I quattro piani del palazzo si visiteranno in senso discendente, seguendo un percorso a ellisse che si snoda dall'alto verso il basso attorno ad un’alta corte interna: che è la vera novità del museo, un vano coperto a vetro e sostenuto da una complessa struttura reticolare di acciaio e carbonio –la cosiddetta tensegrity mutuata dall’interior design e adatta ad una vasta superficie di copertura- che farà da piano calpestabile al rooftop, munito di servizi di ristorazione.

I materiali, la struttura, tutto in questa corte centrale è stato pensato per creare un sistema di climatizzazione naturale, a impatto zero, generata per “effetto camino” grazie alla differenza di temperatura che si crea tra il tetto battuto dal sole e l’aria fresca degli scantinati. Un principio di bioclimatica che interessa tutto il museo.

La corte centrale è stata poi trasformata in “Piazza”, il nome dell’installazione dell’artista Alfredo Pirri che ha rivestito le pareti con superfici ritagliate e retrocolorate di un rosso quasi impercettibile, con l’effetto lieve di una luce aurorale che impregna l’aria.  

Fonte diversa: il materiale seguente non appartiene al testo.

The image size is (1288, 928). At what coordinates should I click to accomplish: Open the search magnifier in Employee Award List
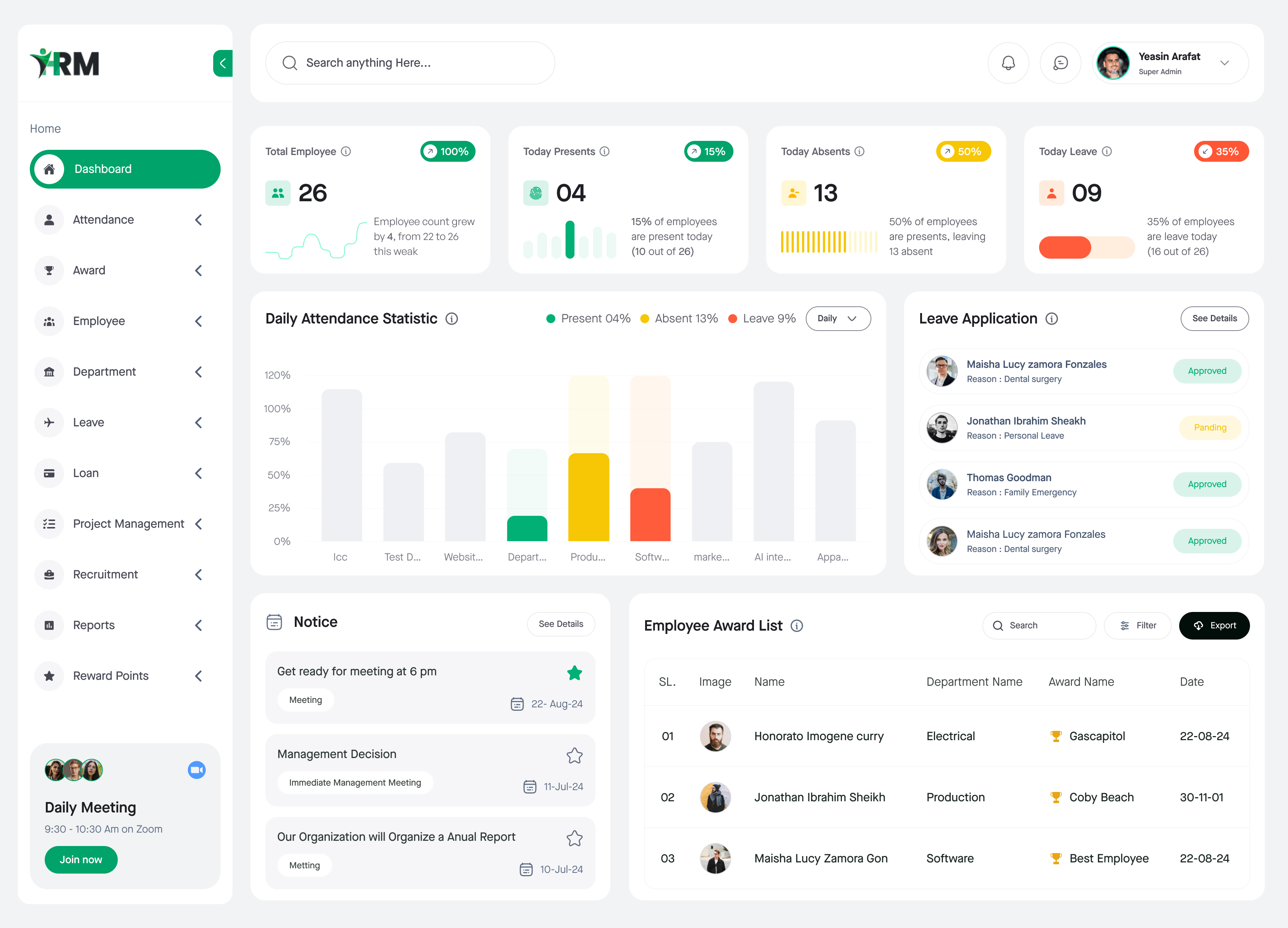click(998, 625)
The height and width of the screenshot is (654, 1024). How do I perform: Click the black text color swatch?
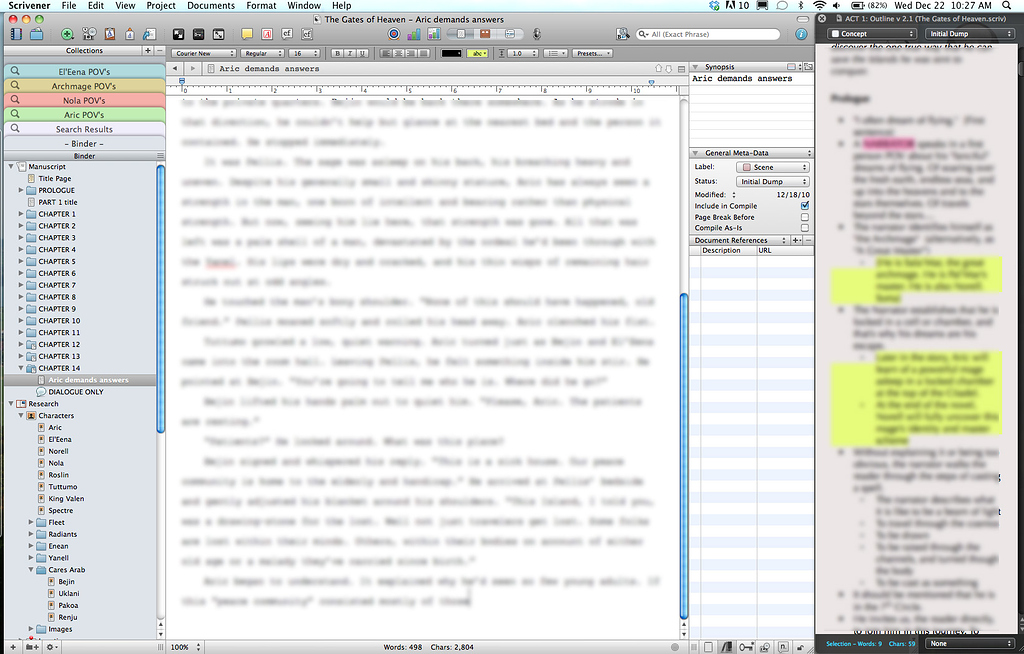[451, 51]
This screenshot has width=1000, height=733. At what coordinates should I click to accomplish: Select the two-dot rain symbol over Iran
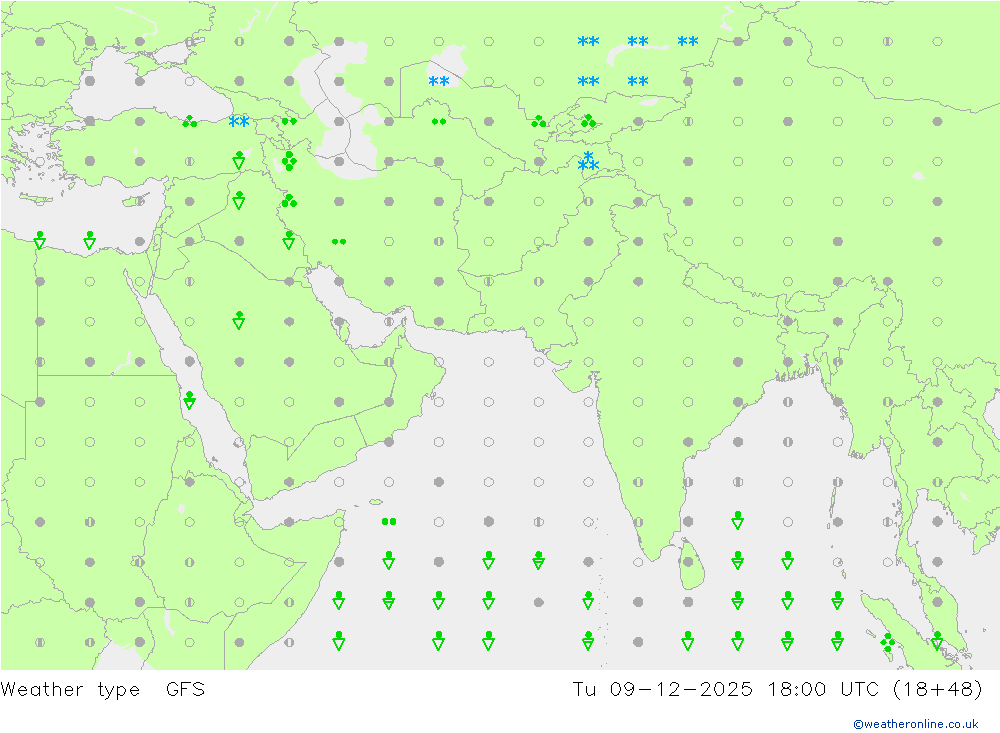pyautogui.click(x=338, y=241)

“Un palcoscenico –dice Pirri- dentro cui muoversi, stare, guardare e talvolta assistere al miracolo di tre tende che si aprono come un sipario per lasciare vedere i tre gioielli custoditi nelle stanze del museo: i Bronzi e la Testa del Filosofo”.
Un palcoscenico che misurerà la capacità di Reggio di tenersi stretta i suoi tesori.